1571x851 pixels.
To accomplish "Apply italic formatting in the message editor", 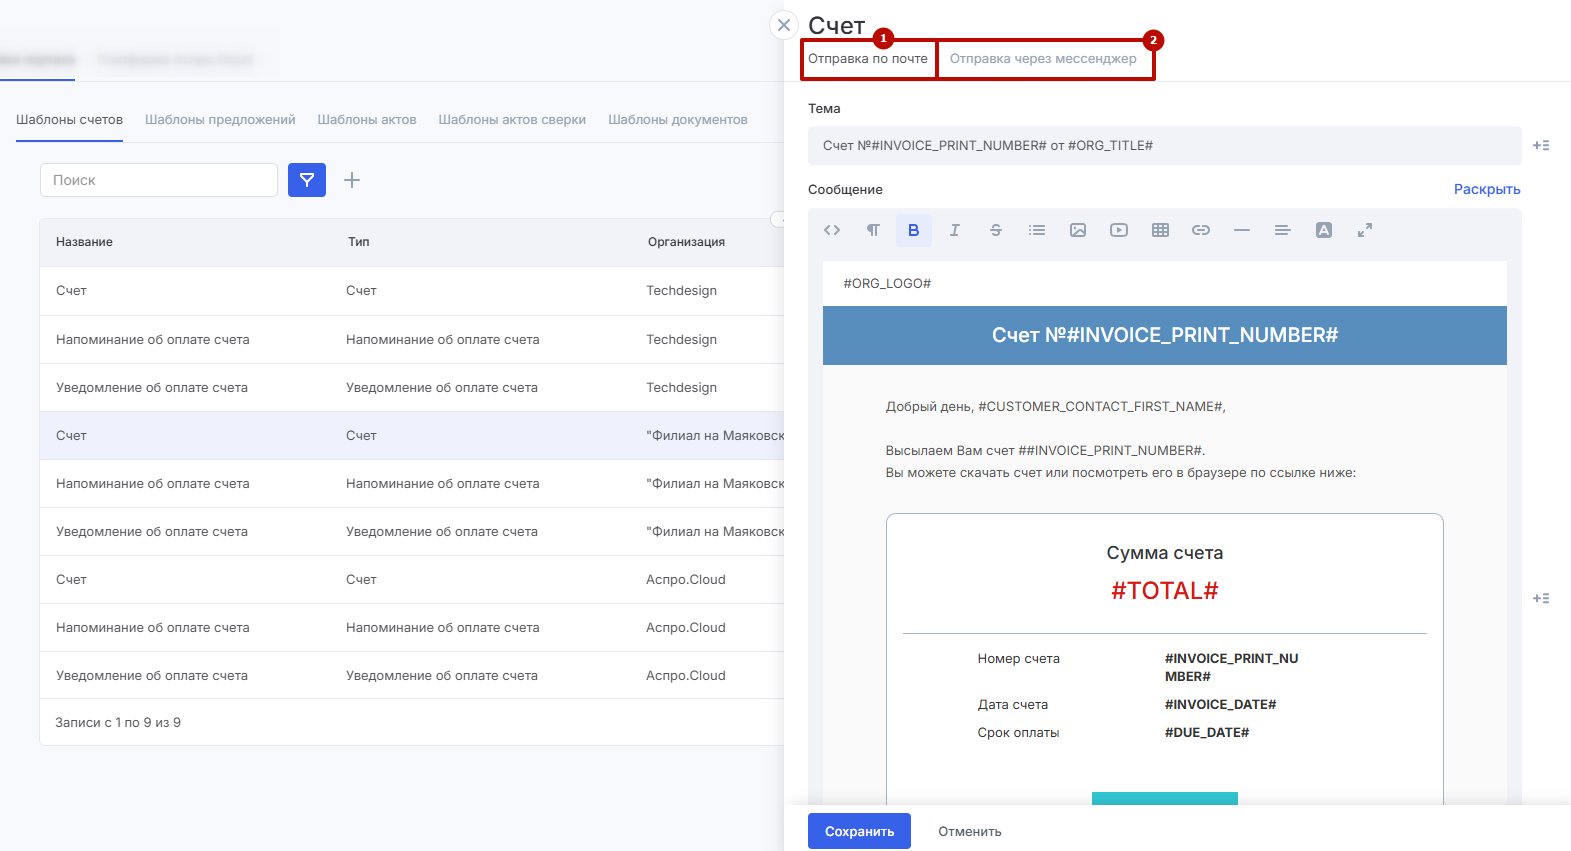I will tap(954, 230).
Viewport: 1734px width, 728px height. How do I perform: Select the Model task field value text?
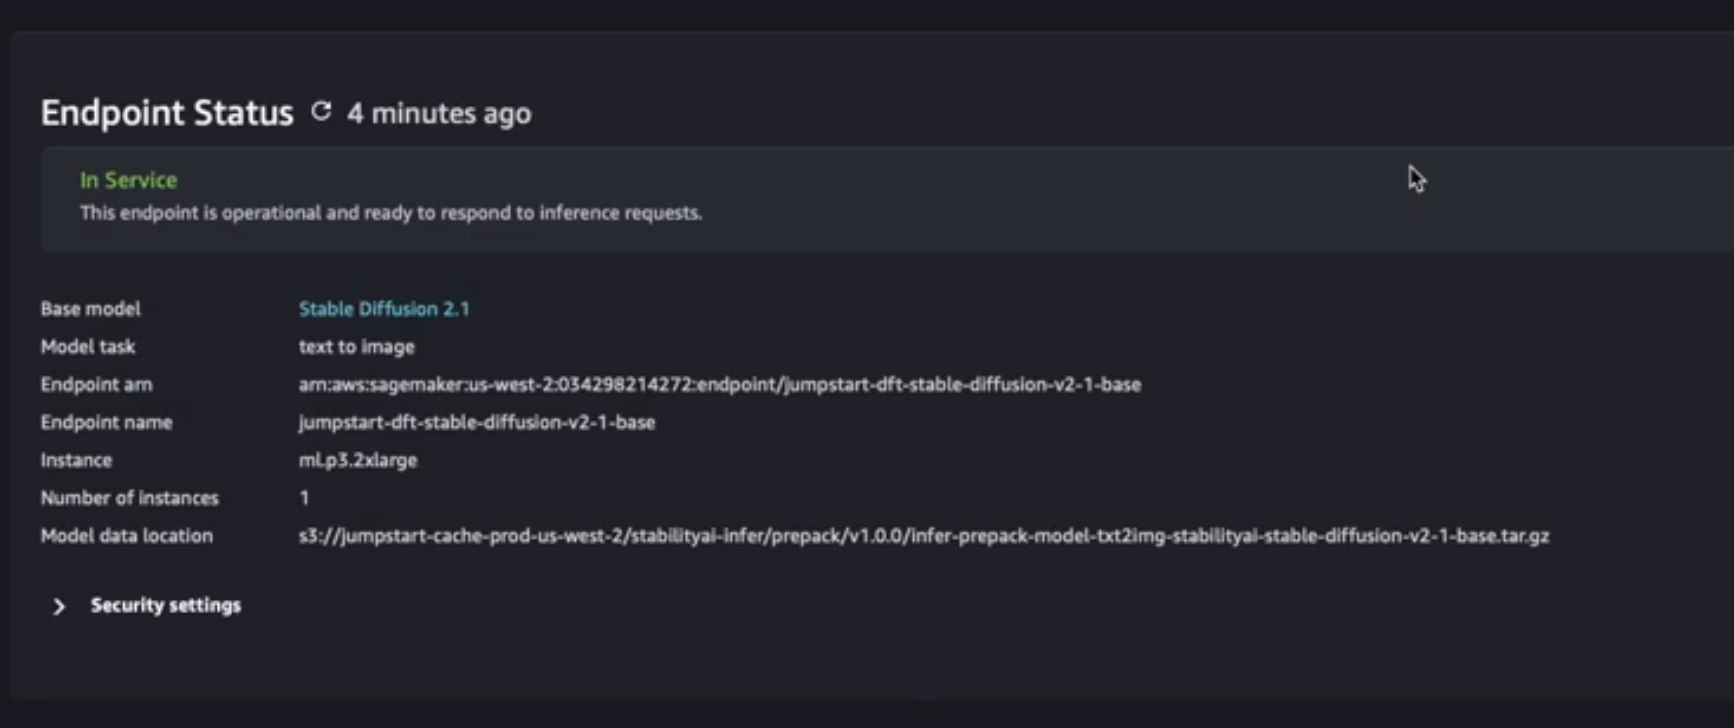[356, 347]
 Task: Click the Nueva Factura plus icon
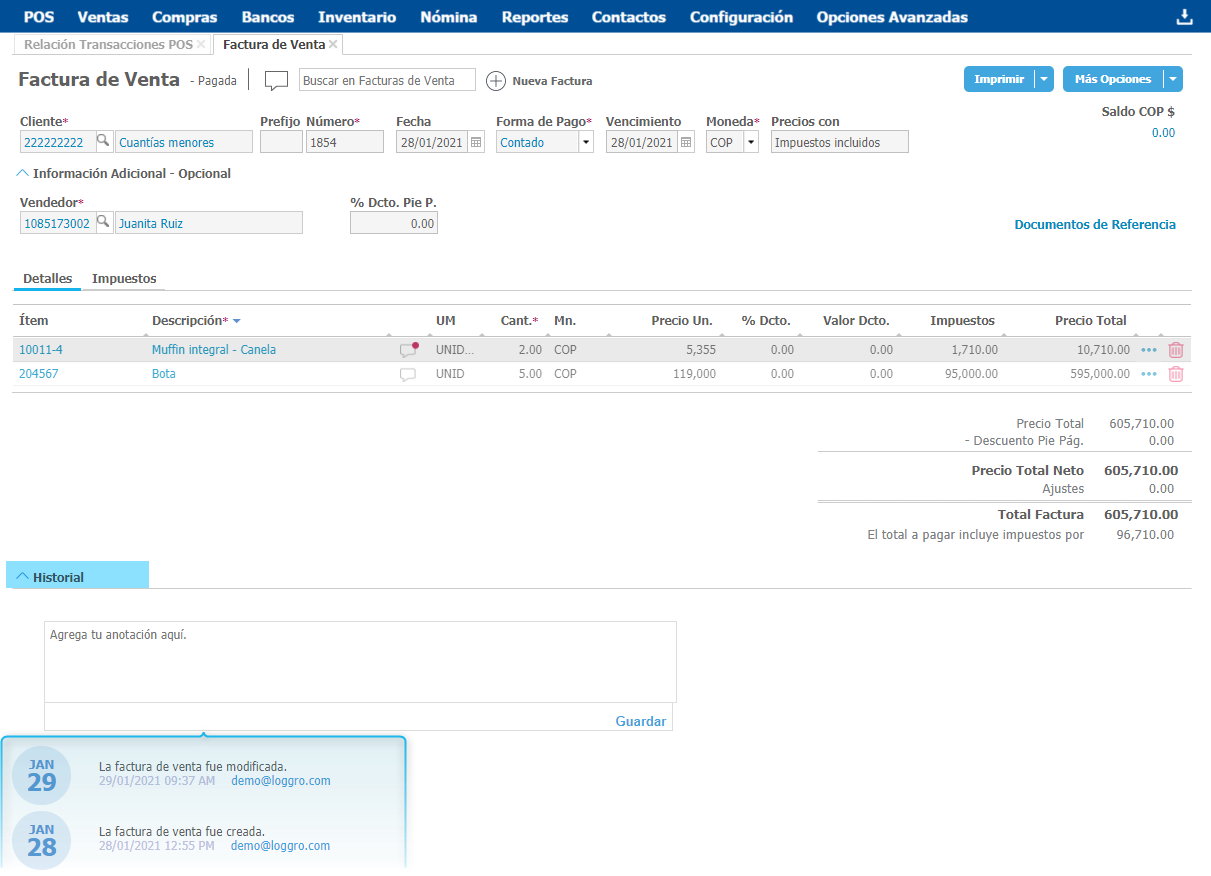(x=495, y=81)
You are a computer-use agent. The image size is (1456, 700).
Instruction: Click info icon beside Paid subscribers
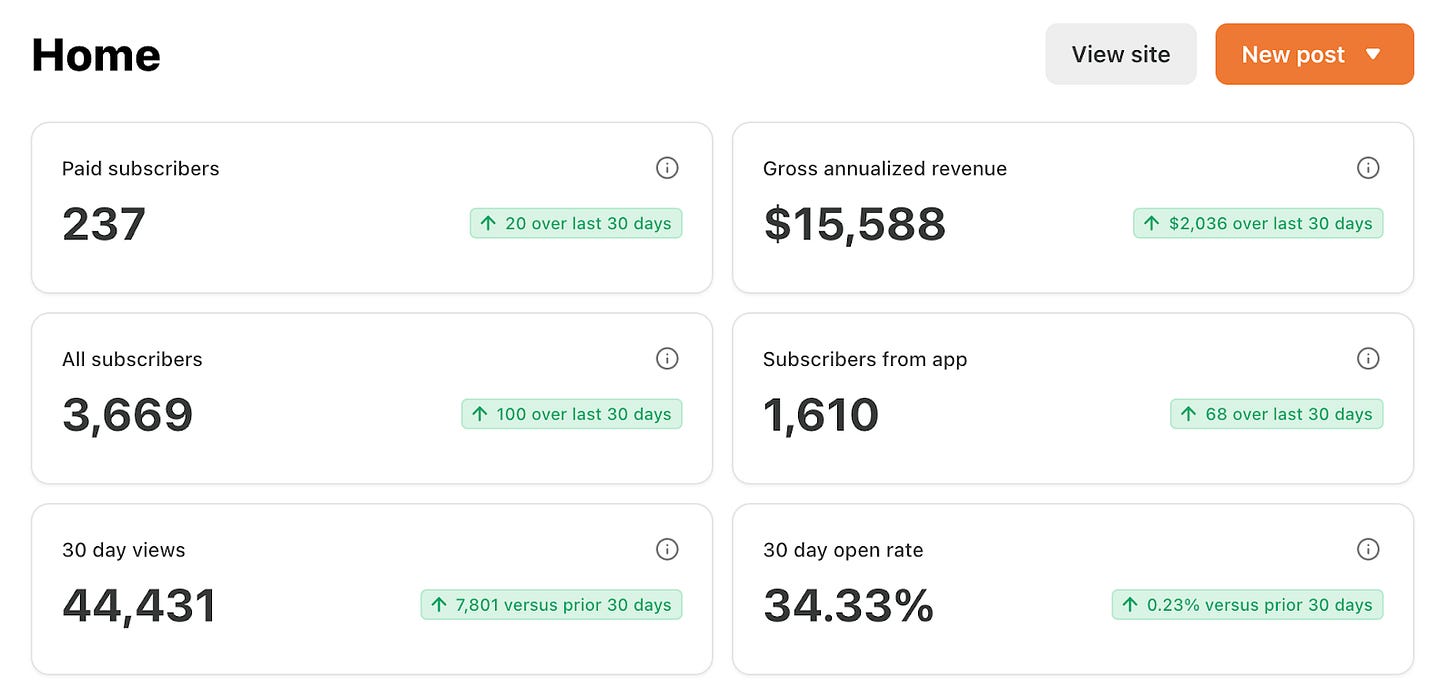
---*---
**Problem to solve:**
In the listing, find the line with "Viewport: 1734px width, 728px" and retype exactly from there through the last line, both included, leaving the pictures out.

**Written answer:**
Viewport: 1734px width, 728px height. How do I perform: Select the Model task field value text?
[356, 347]
 Task: Click the Nueva Factura plus icon
(x=495, y=81)
You are a computer-use agent. The image size is (1456, 700).
Instruction: Click info icon beside Paid subscribers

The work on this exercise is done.